● Passage shown:
■ ■ ■
Special Issue "From Biofortification in Microelements of Grains to Food Products by Traditional and Innovative Methods"

A special issue of Agronomy (ISSN 2073-4395). This special issue belongs to the section "Farming Sustainability".

Deadline for manuscript submissions: closed (15 July 2021).

Special Issue Editor

Dr. Maria Grazia Melilli
E-Mail Website
Guest Editor
Institute for Agricultural and Forest Systems in the Mediterranean, National Council of Research, Via Empedocle, 58, 95128 Catania, Italy
Interests: biofortification; novel foods, antioxidants; prebiotics; Mediterranean crops

Special Issue Information

Dear Colleagues,

Biofortification is the process used to increase the concentration of a nutrient in edible portions of plants through agronomic techniques, post-harvest processes (i.e., malting), and genetic selection by plant breeding. Some soils in the Mediterranean area are poor in some minerals, and so are the plants that grow in these soils. Low mineral concentrations are found in arid areas with high pH and low clay content, conditions which are quite prevalent in the Mediterranean area. An important part of the population suffers from dietary deficiency in essential micronutrients, i.e., iron (Fe), zinc (Zn) and selenium (Se), and a novel challenge in agriculture is the production of biofortified grains to improve the nutrition status of the consumers, while allowing the producers to offer a more valuable product.
■ ■ ■
● Provided material:

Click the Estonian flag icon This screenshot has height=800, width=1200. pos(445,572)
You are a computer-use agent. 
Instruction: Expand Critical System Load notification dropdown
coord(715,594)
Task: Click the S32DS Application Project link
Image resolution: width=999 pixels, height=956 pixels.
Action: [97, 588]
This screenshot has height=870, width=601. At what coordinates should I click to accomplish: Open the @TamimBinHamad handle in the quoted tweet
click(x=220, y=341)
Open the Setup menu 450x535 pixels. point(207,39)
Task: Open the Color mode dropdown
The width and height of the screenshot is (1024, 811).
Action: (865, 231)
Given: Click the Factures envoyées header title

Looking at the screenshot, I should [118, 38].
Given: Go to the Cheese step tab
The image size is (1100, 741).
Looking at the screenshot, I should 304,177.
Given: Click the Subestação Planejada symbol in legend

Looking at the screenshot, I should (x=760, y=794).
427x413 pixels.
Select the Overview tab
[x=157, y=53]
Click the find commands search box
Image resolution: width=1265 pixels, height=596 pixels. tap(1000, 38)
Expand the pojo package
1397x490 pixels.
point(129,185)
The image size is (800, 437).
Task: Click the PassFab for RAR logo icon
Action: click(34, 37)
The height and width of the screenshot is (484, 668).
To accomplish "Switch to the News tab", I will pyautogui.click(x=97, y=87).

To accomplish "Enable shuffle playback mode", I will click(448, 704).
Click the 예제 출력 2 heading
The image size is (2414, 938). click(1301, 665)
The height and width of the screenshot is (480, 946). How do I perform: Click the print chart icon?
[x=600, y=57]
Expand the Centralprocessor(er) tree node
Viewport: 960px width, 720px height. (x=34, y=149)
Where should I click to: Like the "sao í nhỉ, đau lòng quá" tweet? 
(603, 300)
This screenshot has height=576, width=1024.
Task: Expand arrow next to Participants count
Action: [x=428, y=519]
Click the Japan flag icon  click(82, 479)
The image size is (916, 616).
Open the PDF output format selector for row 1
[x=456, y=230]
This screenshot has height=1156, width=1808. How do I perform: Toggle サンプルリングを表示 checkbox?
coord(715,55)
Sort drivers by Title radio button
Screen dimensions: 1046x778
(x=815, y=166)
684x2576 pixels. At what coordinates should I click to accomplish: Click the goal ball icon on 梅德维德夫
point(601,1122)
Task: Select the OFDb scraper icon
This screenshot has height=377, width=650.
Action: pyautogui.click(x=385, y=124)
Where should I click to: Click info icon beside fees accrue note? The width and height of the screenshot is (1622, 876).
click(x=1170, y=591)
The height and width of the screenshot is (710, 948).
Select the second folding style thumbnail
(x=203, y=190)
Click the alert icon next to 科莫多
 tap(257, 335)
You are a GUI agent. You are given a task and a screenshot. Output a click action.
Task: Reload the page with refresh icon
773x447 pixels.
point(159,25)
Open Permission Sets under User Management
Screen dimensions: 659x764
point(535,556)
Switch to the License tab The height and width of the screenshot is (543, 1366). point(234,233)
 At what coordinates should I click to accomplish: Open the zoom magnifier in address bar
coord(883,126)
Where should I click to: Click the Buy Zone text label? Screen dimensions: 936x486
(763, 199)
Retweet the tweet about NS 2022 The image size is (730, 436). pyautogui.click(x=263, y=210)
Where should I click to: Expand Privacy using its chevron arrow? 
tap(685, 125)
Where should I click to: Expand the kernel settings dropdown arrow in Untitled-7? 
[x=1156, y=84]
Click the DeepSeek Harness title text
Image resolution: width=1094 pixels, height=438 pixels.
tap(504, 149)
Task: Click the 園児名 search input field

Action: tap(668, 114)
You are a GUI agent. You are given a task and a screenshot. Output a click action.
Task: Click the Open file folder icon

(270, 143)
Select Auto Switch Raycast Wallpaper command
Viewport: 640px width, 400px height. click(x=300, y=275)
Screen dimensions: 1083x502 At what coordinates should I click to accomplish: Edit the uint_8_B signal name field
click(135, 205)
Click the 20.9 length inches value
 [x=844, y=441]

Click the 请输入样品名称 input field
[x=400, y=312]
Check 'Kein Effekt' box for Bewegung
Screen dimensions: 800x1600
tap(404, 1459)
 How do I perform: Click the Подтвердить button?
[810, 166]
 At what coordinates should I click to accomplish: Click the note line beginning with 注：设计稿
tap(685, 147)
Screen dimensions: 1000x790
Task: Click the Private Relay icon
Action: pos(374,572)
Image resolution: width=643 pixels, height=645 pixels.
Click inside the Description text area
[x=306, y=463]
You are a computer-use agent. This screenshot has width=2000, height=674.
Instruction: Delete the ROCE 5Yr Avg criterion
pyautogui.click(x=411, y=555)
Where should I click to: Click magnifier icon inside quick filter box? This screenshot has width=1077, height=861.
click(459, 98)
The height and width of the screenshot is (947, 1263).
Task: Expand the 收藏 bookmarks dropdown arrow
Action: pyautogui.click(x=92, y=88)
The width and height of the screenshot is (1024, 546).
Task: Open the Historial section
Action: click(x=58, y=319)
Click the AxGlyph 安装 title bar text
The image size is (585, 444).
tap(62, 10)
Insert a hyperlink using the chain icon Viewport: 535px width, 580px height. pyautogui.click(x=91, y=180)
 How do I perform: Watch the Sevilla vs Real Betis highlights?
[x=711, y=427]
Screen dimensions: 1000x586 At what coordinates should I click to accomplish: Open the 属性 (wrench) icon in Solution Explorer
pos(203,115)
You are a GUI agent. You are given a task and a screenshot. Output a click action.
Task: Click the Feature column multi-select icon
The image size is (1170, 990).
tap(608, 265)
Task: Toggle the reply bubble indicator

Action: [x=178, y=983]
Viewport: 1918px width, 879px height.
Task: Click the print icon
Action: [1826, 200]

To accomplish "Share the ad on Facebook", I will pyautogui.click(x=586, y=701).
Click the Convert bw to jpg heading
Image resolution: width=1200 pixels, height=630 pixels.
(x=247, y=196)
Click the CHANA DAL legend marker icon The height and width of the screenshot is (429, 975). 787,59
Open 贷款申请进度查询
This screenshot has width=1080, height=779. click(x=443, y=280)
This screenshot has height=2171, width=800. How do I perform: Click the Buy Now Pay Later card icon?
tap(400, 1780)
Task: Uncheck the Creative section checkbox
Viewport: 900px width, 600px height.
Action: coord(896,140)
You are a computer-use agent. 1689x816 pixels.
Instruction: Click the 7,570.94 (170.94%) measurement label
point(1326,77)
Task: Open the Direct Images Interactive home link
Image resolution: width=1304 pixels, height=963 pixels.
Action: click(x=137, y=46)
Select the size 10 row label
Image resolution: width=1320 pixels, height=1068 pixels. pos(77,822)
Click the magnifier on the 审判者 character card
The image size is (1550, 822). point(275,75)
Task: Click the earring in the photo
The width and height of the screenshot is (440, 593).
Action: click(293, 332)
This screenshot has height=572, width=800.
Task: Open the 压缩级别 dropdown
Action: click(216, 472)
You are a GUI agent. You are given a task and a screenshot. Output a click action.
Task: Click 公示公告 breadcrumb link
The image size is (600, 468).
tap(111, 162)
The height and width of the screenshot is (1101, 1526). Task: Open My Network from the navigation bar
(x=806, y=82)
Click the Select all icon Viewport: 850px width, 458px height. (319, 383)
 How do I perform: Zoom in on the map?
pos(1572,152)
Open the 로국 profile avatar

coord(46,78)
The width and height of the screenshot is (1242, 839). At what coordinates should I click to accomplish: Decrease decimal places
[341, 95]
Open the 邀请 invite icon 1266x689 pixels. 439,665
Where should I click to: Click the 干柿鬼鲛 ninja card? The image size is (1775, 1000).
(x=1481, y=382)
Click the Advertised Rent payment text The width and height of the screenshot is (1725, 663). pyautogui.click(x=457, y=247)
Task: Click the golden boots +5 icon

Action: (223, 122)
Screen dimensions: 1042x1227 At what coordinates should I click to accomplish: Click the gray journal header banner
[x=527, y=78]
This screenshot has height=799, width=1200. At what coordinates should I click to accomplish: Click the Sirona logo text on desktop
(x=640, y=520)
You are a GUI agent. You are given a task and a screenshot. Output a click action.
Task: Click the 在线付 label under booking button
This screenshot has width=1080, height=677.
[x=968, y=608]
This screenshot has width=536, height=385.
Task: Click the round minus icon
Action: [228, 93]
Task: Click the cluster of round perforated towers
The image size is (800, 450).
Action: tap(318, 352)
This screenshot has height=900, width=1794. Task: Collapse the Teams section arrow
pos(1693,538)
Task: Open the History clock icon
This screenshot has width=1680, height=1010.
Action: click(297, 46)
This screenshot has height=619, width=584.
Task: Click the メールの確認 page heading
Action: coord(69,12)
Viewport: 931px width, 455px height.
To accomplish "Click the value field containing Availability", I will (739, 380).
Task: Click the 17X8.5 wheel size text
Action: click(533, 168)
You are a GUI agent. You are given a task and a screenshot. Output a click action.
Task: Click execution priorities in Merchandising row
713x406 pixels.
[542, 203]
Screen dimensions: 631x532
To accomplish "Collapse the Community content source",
■ ■ ■
● Your tasks:
a – Answer these questions using the special issue announcement about biofortification, one answer per line, marked to match:
(i) What was the deadline for manuscript submissions?
(ii) In which city is the Guest Editor's institute located?
(iii) Which three essential micronutrients does the announcement name as common dietary deficiencies?
b – Resume the special issue announcement about biofortification, starting right after its final sentence.

● Answers in order:
a –
(i) 15 July 2021
(ii) Catania, Italy
(iii) Iron (Fe), zinc (Zn) and selenium (Se)

b –
In the future, grain biofortification should consider innovative approaches from field agronomics techniques to post-harvest methods in order to obtain dense grains for developing novel foods with improved properties on human health, also taking into account the stability of the products during long-term storage and the bioavailability of the microelements of the fortified products.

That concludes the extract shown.